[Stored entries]
------------------------------------------------
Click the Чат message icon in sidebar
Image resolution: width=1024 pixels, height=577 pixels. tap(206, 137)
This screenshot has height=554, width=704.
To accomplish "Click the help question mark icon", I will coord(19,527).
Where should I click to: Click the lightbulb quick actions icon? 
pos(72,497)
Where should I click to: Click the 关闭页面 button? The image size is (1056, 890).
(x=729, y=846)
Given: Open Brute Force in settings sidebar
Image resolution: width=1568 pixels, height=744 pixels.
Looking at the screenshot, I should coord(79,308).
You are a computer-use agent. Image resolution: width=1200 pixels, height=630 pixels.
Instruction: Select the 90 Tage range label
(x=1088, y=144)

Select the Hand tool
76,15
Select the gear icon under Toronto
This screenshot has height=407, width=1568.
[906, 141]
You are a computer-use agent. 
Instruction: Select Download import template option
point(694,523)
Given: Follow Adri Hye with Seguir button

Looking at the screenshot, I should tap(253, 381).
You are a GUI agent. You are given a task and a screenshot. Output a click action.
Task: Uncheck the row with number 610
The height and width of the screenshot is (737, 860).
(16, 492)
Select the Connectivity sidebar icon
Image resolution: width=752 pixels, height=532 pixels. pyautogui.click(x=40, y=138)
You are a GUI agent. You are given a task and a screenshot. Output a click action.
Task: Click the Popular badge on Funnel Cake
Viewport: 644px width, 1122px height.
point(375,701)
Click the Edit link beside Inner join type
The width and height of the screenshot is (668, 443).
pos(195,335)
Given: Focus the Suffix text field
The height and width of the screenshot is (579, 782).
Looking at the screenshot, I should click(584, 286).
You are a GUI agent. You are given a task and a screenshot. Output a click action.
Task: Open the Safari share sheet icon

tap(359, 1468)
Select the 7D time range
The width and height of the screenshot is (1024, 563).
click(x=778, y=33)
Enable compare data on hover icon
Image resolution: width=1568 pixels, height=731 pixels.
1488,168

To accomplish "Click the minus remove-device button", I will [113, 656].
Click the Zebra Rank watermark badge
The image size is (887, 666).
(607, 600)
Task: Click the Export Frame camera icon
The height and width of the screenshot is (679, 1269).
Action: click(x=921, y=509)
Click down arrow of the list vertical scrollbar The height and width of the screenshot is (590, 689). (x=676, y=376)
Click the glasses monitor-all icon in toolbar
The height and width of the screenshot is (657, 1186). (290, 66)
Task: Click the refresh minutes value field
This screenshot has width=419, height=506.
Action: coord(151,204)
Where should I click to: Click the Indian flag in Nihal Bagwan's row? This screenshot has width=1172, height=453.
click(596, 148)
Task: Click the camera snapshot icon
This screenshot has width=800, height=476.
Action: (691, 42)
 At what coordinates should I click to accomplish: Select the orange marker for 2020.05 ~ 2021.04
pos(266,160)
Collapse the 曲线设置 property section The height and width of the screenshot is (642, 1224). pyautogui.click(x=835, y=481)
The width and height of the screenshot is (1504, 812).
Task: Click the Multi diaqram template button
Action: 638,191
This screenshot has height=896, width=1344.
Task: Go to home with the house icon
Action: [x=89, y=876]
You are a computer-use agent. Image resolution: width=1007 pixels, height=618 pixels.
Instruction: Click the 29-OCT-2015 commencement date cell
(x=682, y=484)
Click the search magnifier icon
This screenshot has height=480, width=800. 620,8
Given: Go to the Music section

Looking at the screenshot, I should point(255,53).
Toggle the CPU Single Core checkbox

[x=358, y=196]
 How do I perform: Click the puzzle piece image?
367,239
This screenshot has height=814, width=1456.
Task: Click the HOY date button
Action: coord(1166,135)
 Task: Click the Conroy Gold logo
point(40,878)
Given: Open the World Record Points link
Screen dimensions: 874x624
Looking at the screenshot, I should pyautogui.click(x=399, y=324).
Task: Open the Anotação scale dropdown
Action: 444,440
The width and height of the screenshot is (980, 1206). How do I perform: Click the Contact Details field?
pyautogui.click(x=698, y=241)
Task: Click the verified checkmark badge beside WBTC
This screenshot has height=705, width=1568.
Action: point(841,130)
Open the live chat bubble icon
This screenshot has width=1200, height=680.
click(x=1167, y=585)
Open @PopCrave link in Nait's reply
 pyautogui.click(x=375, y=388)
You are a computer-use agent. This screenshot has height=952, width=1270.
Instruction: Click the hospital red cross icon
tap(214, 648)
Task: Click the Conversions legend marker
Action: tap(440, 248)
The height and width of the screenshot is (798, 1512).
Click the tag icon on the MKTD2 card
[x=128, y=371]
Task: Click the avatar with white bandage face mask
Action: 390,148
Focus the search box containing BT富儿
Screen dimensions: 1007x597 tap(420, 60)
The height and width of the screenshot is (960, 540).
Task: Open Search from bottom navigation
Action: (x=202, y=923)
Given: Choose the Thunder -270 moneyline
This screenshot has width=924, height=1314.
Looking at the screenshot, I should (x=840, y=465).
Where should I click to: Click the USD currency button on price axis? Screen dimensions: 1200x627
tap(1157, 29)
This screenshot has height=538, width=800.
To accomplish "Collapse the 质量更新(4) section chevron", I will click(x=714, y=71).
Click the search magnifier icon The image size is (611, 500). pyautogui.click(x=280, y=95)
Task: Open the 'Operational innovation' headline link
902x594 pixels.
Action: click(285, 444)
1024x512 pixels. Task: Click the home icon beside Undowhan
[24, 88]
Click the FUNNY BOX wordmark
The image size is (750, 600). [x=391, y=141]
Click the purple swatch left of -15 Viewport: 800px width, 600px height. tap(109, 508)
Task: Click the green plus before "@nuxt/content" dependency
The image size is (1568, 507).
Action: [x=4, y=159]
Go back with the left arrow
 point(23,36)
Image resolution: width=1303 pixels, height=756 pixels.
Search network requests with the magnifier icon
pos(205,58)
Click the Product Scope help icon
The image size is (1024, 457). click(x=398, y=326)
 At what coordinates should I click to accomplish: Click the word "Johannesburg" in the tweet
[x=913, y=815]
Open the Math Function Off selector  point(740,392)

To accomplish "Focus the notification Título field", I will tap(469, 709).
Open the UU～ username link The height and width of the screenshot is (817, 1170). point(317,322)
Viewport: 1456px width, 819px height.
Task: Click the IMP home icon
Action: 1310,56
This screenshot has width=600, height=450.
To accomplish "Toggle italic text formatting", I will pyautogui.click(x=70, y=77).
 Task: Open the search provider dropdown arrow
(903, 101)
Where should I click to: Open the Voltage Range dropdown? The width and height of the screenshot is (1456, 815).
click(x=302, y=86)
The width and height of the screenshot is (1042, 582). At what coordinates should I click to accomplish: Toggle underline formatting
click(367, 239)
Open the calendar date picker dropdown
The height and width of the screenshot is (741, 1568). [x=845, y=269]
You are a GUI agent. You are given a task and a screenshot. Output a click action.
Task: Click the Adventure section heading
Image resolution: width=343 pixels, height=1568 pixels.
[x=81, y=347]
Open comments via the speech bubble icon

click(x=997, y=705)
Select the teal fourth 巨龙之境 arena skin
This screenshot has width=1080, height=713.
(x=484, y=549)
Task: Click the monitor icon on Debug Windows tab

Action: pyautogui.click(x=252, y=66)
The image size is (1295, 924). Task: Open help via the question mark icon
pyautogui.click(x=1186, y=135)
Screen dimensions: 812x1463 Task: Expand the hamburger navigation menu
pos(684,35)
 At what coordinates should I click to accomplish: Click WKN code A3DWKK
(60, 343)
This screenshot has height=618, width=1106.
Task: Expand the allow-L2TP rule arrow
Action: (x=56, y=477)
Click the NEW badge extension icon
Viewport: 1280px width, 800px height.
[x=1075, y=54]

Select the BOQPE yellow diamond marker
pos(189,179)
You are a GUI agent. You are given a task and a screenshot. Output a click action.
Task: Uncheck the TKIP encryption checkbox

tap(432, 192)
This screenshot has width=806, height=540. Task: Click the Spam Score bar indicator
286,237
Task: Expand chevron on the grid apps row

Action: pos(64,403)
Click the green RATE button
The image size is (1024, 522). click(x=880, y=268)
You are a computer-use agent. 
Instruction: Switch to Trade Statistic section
------------------------------------------------
■ **What the exercise asks**:
Gather each line in these records that contains the string "text".

■ **Written solution**:
Given: Focus the Suffix text field
To accomplish "Toggle italic text formatting", I will pyautogui.click(x=70, y=77).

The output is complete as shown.